Mr Nair called back.
‘Nothing available madam. You should go till Baroda and try for a connecting train or hire a car.’
Nilesh walked to the counter to check if he could do something about their tickets. Nothing.
Two hours later as the train arrived the station buzzed with activity. Maya looked on mutely while Nilesh hurried to find the ticket checker. Time ticked by.
The station started emptying slowly– though it had been such a long wait, people rushed excitedly to board the train. She watched the noisy rush of activities. She saw Rishi waving out to her. His mother looked at her questioningly. Seeing her blank stare she mouthed, “I’m sorry”. Maya blew a kiss to Rishi, heaved a sigh and smiled at his mother.
A while later the train started rolling out. Maya stood alone staring at its receding outline till it blurred from view.
It was just one of those things yet again. Now what?
Nilesh walked towards Maya and put his hand over her shoulder.
Maya picked up her haversack and turned towards him. Tears were streaming down her face and her voice choked.
Nilesh gave her a quizzical look but before he could react Maya had walked away.
She hailed a cab.
It was time to take the plunge. This relationship was long over and it was always her initiative that kept it going. No more.

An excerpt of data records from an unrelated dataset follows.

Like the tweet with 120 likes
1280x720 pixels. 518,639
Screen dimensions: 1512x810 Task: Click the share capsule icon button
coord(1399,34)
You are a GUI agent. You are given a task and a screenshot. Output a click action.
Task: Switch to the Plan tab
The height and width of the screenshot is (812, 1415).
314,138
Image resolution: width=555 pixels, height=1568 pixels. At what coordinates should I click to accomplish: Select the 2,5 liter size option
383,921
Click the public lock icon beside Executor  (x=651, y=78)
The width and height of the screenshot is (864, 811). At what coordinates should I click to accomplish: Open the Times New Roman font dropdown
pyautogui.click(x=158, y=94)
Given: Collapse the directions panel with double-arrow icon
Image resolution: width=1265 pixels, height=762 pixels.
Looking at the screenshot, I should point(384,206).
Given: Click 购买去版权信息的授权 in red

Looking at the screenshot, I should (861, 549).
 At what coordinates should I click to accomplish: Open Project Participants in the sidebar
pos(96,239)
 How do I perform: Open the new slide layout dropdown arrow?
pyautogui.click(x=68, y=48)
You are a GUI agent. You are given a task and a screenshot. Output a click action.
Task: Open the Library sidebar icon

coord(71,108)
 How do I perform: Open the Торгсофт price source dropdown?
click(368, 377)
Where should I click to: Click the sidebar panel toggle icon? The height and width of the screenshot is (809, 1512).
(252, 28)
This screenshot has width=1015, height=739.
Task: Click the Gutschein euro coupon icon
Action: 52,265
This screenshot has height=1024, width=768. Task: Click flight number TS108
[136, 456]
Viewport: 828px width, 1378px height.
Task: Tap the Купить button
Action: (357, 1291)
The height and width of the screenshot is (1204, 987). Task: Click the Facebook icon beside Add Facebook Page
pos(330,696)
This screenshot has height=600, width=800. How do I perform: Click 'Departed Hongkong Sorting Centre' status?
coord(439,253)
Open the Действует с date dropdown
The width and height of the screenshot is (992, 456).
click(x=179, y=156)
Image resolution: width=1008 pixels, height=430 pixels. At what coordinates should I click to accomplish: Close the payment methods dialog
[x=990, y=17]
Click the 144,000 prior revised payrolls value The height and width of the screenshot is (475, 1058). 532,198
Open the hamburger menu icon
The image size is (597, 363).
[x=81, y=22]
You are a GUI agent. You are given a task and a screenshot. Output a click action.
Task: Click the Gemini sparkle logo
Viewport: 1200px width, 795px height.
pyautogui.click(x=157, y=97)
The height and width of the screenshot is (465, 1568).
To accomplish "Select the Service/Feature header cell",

Nilesh would continue shying away from committing himself to this relationship completely and she did not want to continue to be his mother anymore – taking care of him at every step. It was time for him to grow up, on his own. She wanted to be the one to be taken care of. She wanted to be able to depend on him during trying times and share equal responsibilities of a lifetime together.
It was time for her to begin life afresh. She loved him, maybe that’s why she had to let go. She owed it to herself.